Reside aí uma lacuna no PBM. Não há no Plano uma única palavra sobre produtividade, muito embora para esse tema deveriam ser endereçados programas, incentivos e metas específicos, tal a sua relevância. É claro que por escapar à sua alçada, o Plano Brasil Maior não poderia abordar as questões da competitividade sistêmica, mas não vamos esquecer que delas decorre um efeito devastador sobre a competitividade do produto nacional. O mesmo vale para o câmbio. A intensidade da valorização da moeda nos últimos anos sobrepujou largamente quaisquer ganhos obtidos com a inovação e com o aumento da produtividade industrial.

Para o Brasil competir mais e melhor, inovar é imprescindível, mas sem maior produtividade e políticas e reformas que dêem suporte ao setor produtivo nos campos cambial, tributário, da infraestrutura e do financiamento de longo prazo qualquer política industrial não será suficiente para mudar de direção o processo que está levando a uma crescente perda da posição do produto industrial brasileiro no exterior e também no mercado interno.

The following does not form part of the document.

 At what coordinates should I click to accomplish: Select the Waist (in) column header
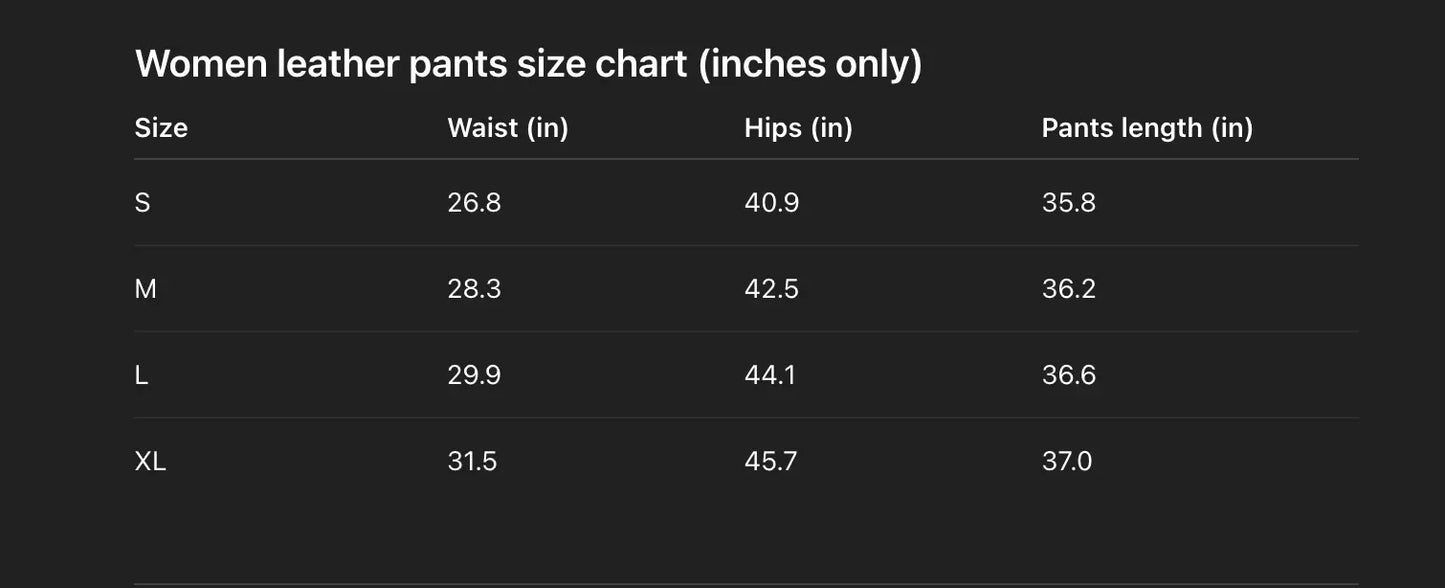507,128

Desde que estabeleçamos corretamente o perfil e a estrutura da indústria que se deseja para o Brasil, melhoremos a governança do PBM e concedamos prioridade à produtividade ao lado da inovação industrial, a indústria brasileira responderá à altura os desafios que a necessidade de um maior desenvolvimento econômico e social coloca para todos os setores econômicos do país.